# How to use a cohort

This notebook shows how to use a cohort saved from Data Explorer.

It uses a cohort saved in the [Terra Notebooks Playground workspace](https://app.terra.bio/#workspaces/help-gatk/Terra%20Notebooks%20Playground/data).

## Setup

In [None]:
import firecloud.api as fapi
import pandas as pd

## Retrieve cohort SQL query

In [None]:
# Hard-code instead of use WORKSPACE_NAMESPACE/WORKSPACE_NAME, since other workspaces
# won't have the 1000g_americans cohort.
ws_namespace = "help-gatk"
ws_name = "Terra Notebooks Playground"
cohort_query = fapi.get_entity(
    ws_namespace, ws_name, "cohort", "1000g_americans"
).json()["attributes"]["query"]
cohort_query

## Create pandas dataframe of cohort participant ids

In [None]:
participant_ids = pd.read_gbq(cohort_query, dialect="standard")
participant_ids.head()

## See what tables are available to join against

In [None]:
bq_table_entities = fapi.get_entities(ws_namespace, ws_name, "BigQuery_table").json()
bq_tables = list(map(lambda e: e["attributes"]["table_name"], bq_table_entities))
bq_tables

## Join cohort participant ids against sample_info table

In [None]:
sample_info = pd.read_gbq(
    "SELECT * FROM `verily-public-data.human_genome_variants.1000_genomes_sample_info`",
    dialect="standard",
)
print("sample_info has %d rows" % len(sample_info.index))

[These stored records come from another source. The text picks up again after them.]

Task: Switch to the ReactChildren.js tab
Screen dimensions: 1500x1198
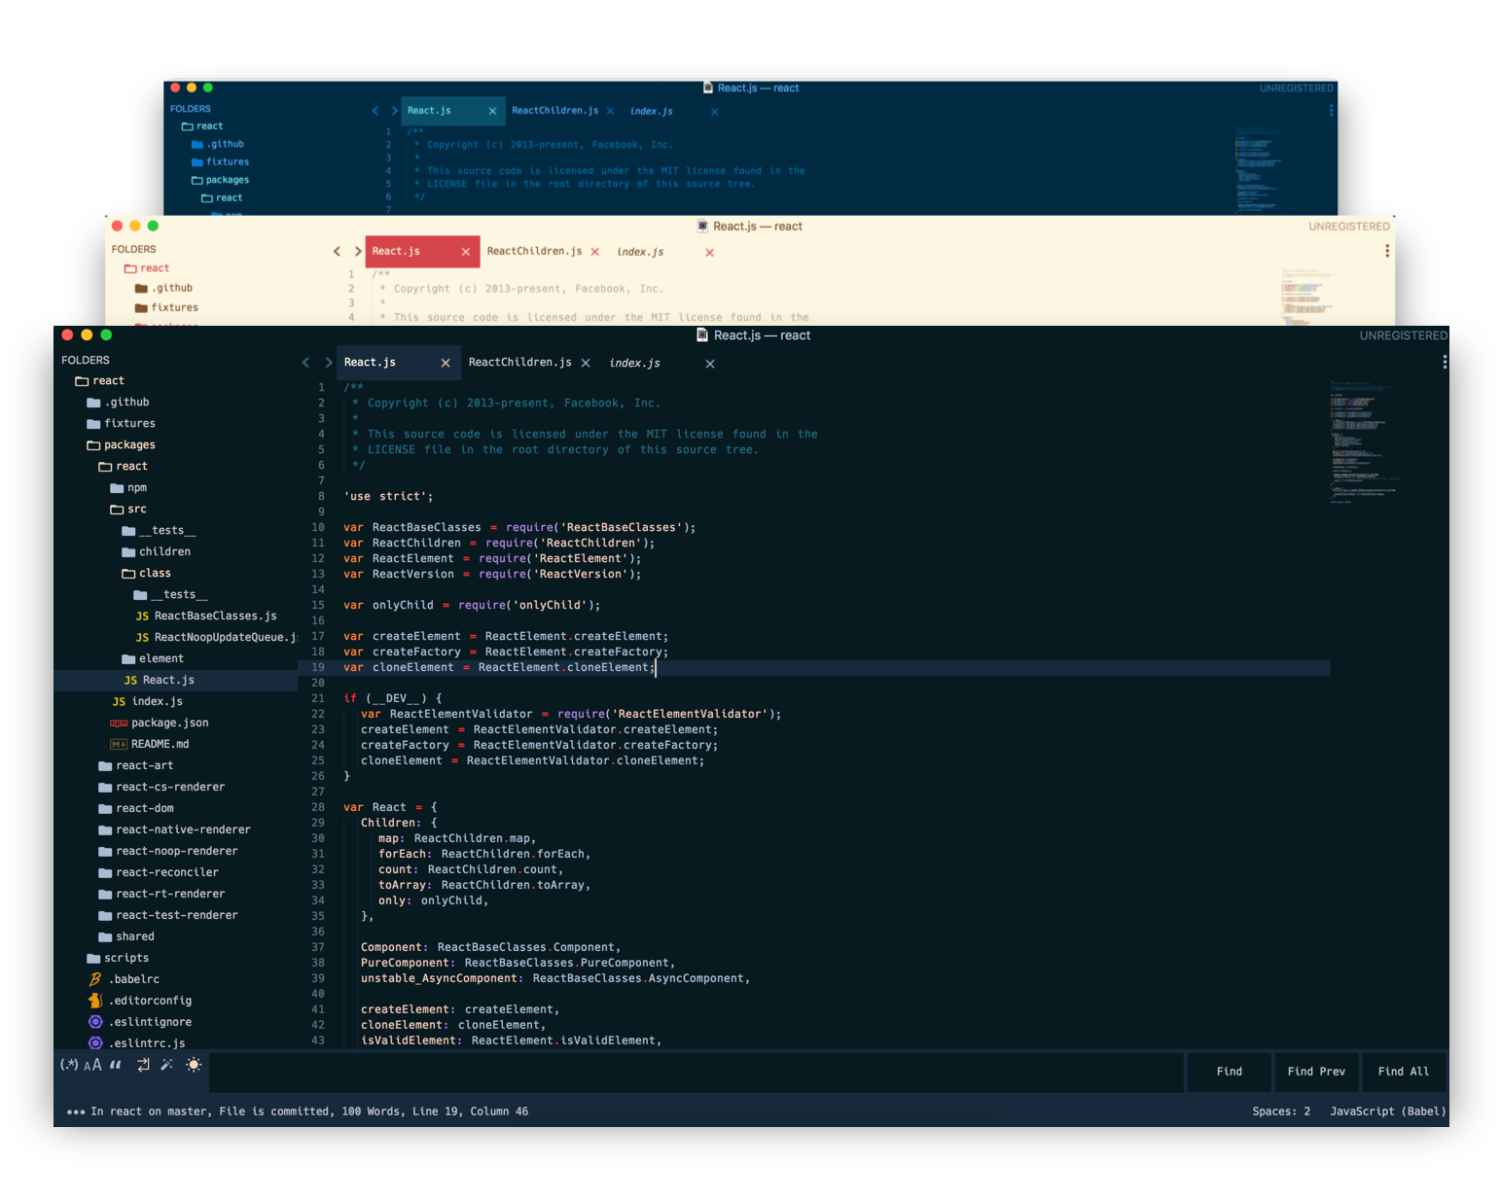Action: click(x=521, y=362)
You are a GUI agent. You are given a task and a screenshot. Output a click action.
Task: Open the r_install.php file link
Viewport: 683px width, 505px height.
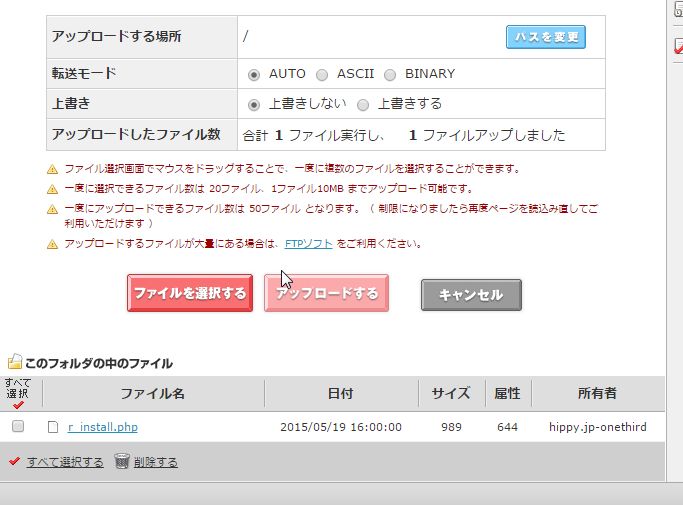pyautogui.click(x=102, y=427)
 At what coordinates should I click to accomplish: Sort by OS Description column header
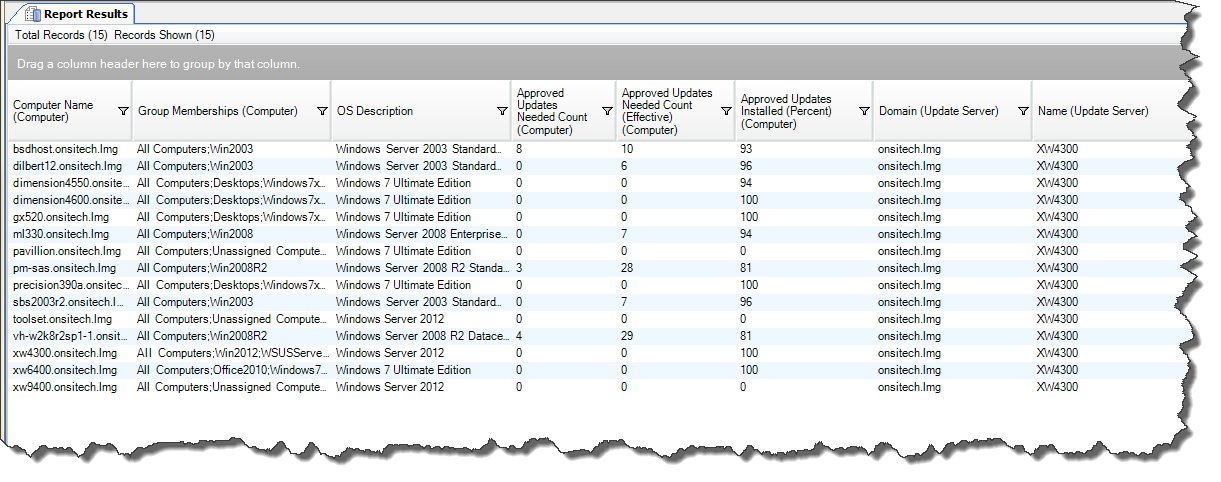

sample_info_americans = participant_ids.join(sample_info, lsuffix="_L", rsuffix="_R")
print("sample_info_americans has %d rows\n" % len(sample_info_americans.index))

sample_info_americans.head()

# Provenance

In [None]:
import datetime

print(datetime.datetime.now())
!pip3 freeze

Copyright 2019 The Broad Institute, Inc., Verily Life Sciences, LLC All rights reserved.

This software may be modified and distributed under the terms of the BSD license. See the LICENSE file for details.